Saturday, October 15, 2005

Trabalhos de casa

Abro a porta da rua e sou apanhada pelo nevoeiro. Estamos em meados de Outubro mas aqui no Minho o nevoeiro é frequente logo pela manhã.

Aponto o comando para o meu Fiat Uno velho de tinta a cair aos bocados. Apesar do seu aspecto zombi cumpre a sua função, levando-me fielmente de casa para o trabalho e fazendo depois o percurso inverso.

Entro no carro. Dou à ignição. Acendo as luzes. Já na auto estrada atento às setas que me indicam a cidade do Porto. A determinada altura viro para Esposende. Passo a ponte velha de Fão. A trepidação provocada pelas suas frequentes lombas desmancha-me sempre a posição do retrovisor.

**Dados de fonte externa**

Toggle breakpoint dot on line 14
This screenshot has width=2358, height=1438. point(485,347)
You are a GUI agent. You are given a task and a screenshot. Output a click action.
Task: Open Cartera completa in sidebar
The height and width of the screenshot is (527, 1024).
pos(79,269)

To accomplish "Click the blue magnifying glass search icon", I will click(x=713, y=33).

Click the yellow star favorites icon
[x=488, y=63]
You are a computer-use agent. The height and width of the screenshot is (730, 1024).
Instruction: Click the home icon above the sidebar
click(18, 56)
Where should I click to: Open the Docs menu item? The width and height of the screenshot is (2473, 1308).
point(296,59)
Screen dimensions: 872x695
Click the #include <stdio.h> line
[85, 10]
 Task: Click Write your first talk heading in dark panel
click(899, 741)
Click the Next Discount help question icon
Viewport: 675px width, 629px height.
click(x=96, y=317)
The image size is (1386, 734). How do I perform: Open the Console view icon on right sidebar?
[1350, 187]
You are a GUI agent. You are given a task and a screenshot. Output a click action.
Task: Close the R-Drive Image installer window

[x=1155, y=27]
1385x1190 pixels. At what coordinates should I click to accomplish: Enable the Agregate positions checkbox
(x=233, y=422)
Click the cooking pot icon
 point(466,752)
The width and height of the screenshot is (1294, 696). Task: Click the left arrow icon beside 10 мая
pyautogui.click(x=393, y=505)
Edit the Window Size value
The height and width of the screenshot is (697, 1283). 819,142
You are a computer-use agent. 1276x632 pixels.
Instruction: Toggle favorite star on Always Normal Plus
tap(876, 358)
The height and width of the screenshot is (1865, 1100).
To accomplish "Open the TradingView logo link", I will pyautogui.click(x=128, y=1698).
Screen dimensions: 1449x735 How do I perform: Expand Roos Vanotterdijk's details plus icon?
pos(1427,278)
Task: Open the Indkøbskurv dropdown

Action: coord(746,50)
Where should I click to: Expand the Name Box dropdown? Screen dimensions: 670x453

Antes do cemitério pleno de jazigos austeros viro para uma estrada única com casas de um lado e do outro, caixas de fósforos quase sempre de uma porta e duas janelas. Reduzo o andamento para não chocar com nenhuma bicicleta ou motoreta que surge repentina de caminhos paralelos. Ultrapasso o tractor do José Manuel. É a mãe que o transporta todos os dias de manhã para a escola indo de seguida para o campo.

Chego à escola. O cheiro a estrume dos campos cultivados invade o ar. Vejo o Marco António na sua bicicleta , carregando sempre um pendura com ele. Cabeça no ar. Bom coração. Conquistas os teus amigos com as boleias. Apesar dos valentes castigos traduzidos em tabuadas a multiplicar pelo número de vezes da minha vontade caprichosa de professora pode tudo, dizes-me sempre “bom dia professôara” com o melhor sorriso do mundo. Sua cabeça de vento. Fizeste o trabalho? Fiz sim, professôara.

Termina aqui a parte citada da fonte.